Our previous study confirmed that the suppression of Mig-6 by a specific siRNA led to a marked increase in EGFR-ERK signaling (14). Numerous reports have shown that the ERK pathway plays an important role in the apoptosis of NSCLC (18–20). We investigated whether ERK mediated Mig-6 induction of Bcl-2 downregulation. Cells were treated with PD98059, a selective inhibitor of MEK that disrupts the activation of downstream ERK, for 1 h. We found that basal Bcl-2 production and anti-apoptosis ability were inhibited by treatment of H1299 and BE1 cells with 50 mol/l PD98059. Furthermore, PD98059 significantly abolished Mig-6 siRNA-mediated Bcl-2 production and anti-apoptotic effects (Fig. 4A). Consequently, we overexpressed Mig-6 in A549 and H157 cells, we also blocked ERK activities using PD98059. As shown in Fig. 4B, Mig-6 and PD98059 can inhibit the expression of P-ERK and Bcl-2. Similar to Mig-6 overexpression, inhibition of ERK by PD98059 can also promote apoptosis of both cell lines. To further validate the role of ERK signaling in Mig-6-induced apoptosis, we used siRNAs to deplete ERK1/2 expression in H1299 and BE1 cells. Then, we transfected Mig-6 siRNA and examined Bcl-2 protein expression, as well as the apoptosis ability of cells. As shown in Fig. 4C, the effect of Mig-6 siRNA-mediated Bcl-2 production and anti-apoptotic effects were abolished in ERK1/2-depleted H1299 and BE1 cell lines.
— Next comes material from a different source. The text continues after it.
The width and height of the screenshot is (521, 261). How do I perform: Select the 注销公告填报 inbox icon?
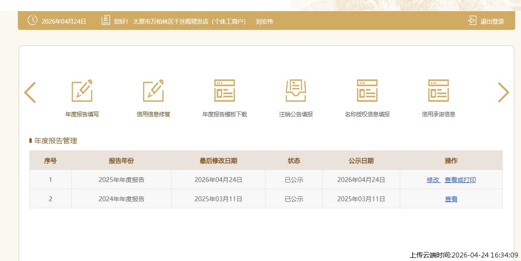tap(296, 91)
A549 and H157 cells were used in the present study to investigate the effects of Mig-6 upregulation on proliferation and invasion. These cells have low endogenous Mig-6 protein levels. The Mig-6 expression levels were unchanged upon transient transfection with the empty vector, whereas pcDNA3-Mig-6 plasmid significantly upregulated both mRNA as well as protein expression levels in the A549 and H157 cell lines (Fig. 2A). Next, we examined the cell growth rate. With pcDNA3-Mig-6 plasmid transfection, A549 cells displayed reduced growth rates when compared to the control (Fig. 5A). Similar to A549 cells, we found that upregulation of Mig-6 also reduced the growth rate of H157 cells (Fig. 5A). We utilized an independent method, colony formation assay, to validate the antiproliferative effects of Mig-6 in lung cancer cells. pcDNA3-Mig-6 plasmid led to a clear reduction of the colony formation capacity of two tested lung cancer cell lines compared to empty vector control (empty vector vs. Mig-6 plasmid: A549, 210.33±19.66 vs. 84.33±10.97, p<0.01; H157, 163.33±13.01 vs. 119±17.35, p<0.01) (Fig. 5B). These overexpresssion studies demonstrated that Mig-6 inhibits tumor cell proliferation. To further examine whether Mig-6 contributes to the invasive capabilities of NSCLC cells, we conducted Matrigel invasion assays. The expression of Mig-6 was enhanced in transfected cells in comparison to the control cells. Our results demonstrated that the invasive capabilities of Mig-6 overexpressed A549 and H157 cancer cells were reduced compared to the control cells (empty vector vs. Mig-6 plasmid: A549, 58±8 vs. 34.33±4.04, p<0.05; H157, 53.67±5.13 vs. 16.33±3.21, p<0.01) (Fig. 5C). Collectively, these results demonstrate that increased expression of Mig-6 significantly inhibited invasion of A549 and H157 cells.